Tidak bersemangat dalam ajang ini, karena aku sudah pasti tidak akan lolos.
Banyak orang pintar di kampus ini, sudah barang tentu mereka yang akan
memenangkan kompetisi ini, terlebih mereka memiliki kondisi ekonomi yang
mendukung sehingga tidak susah bagi mereka untuk belajar. Lain hal nya dengan
aku, yang hanya seorang anak petani miskin dari pelosok kampung, untuk
memikirkan makan untuk esok hari saja sangat sulit di prediksi.
Mimpi bagi aku
untuk bisa menang dalam persaingan ketat ini. Saat ini aku kuliah dengan
beasiswa, yah, mungkin ini suatu kebanggan tersendiri buat aku. Walau aku
terlahir dari latar belakang keluarga petani miskin, aku masih dapat bersyukur
untuk mencicipi bangku perguruan tinggi, yang sangat bernilai tinggi, dan
berharga tinggi. Hingga aku tersadar untuk bangkit dari perasaan cengeng yang
terkadang membuat aku terpuruk. Bersaing secara fair, siapa pun kamu, apa pun
latar belakang keluarga mu, aku akan tetap berdiri disini.
Entahlah, apa
yang terjadi saat itu. Yang pasti, semangatku sampai pada titik power, kalah
atau menang adalah hal nomor dua, yang terpenting sudah memberikan yang
terbaik, untuk diri sendiri. Makalah yang aku sajikan saat itu hanya seputaran
kehidupan di daerah perbatasan Indonesia-Malaysia di kabupaten sanggau,
tempatku. Memang sebagian besar masyarakatnya masih hidup dalam garis
kemiskinan. Mungkin aku masih dalam rindangnya kelambu malam yang membawaku ke
alam mimpi, hingga nama aku di panggil sebagai Mahasiswa Berprestasi Fakultas
Ilmu Sosial dan Ilmu Politik. Aku senang, melebihi batas, namun aku pendam
sendiri kebagiaan itu.
Juni 2014
Aku kini
menyandang seorang Mawapres dari salah satu Fakultas yang ada di Universitas
Tanjungpura Pontianak, kini aku harus berusaha keras lagi. Satu hal yang aku
tanamkan dalam diri aku, kalah atau menang adalah hal nomor dua yang terpenting
adalah memberikan yang terbaik untuk diri sendiri. Detik-detik menegangkan
karena aku adalah urutan keenam dalam presentasi. Bukan hal mudah untuk
meyakinkan hasil riset kita (seorang mahasiswa S1) kepada para Profesor dan
Doktor, meski di anggap lebih karena dari 3.000 lebih mahasiswa di Fakultas, aku
lah yang kini mewakili nya.
Waktu mengalir
indah, tidak ada yang aku harap lebih dari semua itu. Namun, sebuah kepercayaan
ku bahwa janji Tuhan itu pasti, aku dapat meraih 5 besar dari 9 peserta (9
Fakultas). Ini niscaya bagiku, ini bagai mimpi yang tidak pernah aku mimpikan
sebelumnya. Seorang anak petani miskin sepertiku, tercatat sebagai 5 besar
mahasiswa berprestasi di universitas ternama di Kalimantan Barat. Ini
kebanggaan yang luar biasa, ibarat kata yang tak mungkin dapat terucap.
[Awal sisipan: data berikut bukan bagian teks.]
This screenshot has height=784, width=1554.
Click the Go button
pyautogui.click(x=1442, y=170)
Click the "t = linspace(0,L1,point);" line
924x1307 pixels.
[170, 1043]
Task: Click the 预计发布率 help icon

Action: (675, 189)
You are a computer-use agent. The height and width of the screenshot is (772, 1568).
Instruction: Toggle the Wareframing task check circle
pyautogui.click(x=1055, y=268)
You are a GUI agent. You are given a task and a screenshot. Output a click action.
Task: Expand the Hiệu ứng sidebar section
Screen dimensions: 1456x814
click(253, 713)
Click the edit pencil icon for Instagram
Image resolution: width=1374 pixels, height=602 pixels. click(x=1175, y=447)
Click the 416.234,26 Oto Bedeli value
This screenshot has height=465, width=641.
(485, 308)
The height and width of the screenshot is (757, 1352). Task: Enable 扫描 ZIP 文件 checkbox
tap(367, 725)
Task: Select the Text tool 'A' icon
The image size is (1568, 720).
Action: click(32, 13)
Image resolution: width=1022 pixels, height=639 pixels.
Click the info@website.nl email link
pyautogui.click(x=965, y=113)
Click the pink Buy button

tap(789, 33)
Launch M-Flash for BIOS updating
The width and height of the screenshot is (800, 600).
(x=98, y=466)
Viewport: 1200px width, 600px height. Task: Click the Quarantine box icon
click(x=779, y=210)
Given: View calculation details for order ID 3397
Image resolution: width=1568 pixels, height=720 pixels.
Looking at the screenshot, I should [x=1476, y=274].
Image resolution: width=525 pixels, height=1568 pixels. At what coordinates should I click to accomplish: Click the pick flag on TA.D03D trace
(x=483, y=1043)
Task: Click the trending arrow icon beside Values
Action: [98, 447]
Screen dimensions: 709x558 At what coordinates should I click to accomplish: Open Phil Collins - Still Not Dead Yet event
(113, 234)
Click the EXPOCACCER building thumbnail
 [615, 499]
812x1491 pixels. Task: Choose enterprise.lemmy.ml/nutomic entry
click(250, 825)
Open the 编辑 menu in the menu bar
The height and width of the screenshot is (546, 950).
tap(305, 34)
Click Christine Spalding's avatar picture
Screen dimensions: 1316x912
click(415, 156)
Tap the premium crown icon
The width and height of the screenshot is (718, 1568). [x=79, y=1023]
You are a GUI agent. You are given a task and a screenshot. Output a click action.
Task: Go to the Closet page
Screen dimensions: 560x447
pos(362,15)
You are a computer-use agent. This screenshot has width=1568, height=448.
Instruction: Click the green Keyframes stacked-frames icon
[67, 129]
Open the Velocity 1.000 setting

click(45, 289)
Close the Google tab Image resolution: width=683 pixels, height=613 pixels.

Begitulah yang aku rasakan, aku belum bisa berkata apa-apa kala itu. Setidaknya
mimpi itu pernah hadir dalam duniaku, meski mimpi itu tidak pernah aku
mimpikan, namun kini telah tergoreskan. Ibu, Bapak, tiada kata selain cinta
yang aku persembahkan untuk kalian. Aku bisa, aku bersemangat, semua karena ibu
dan bapak yang tidak pernah letih mencintai aku.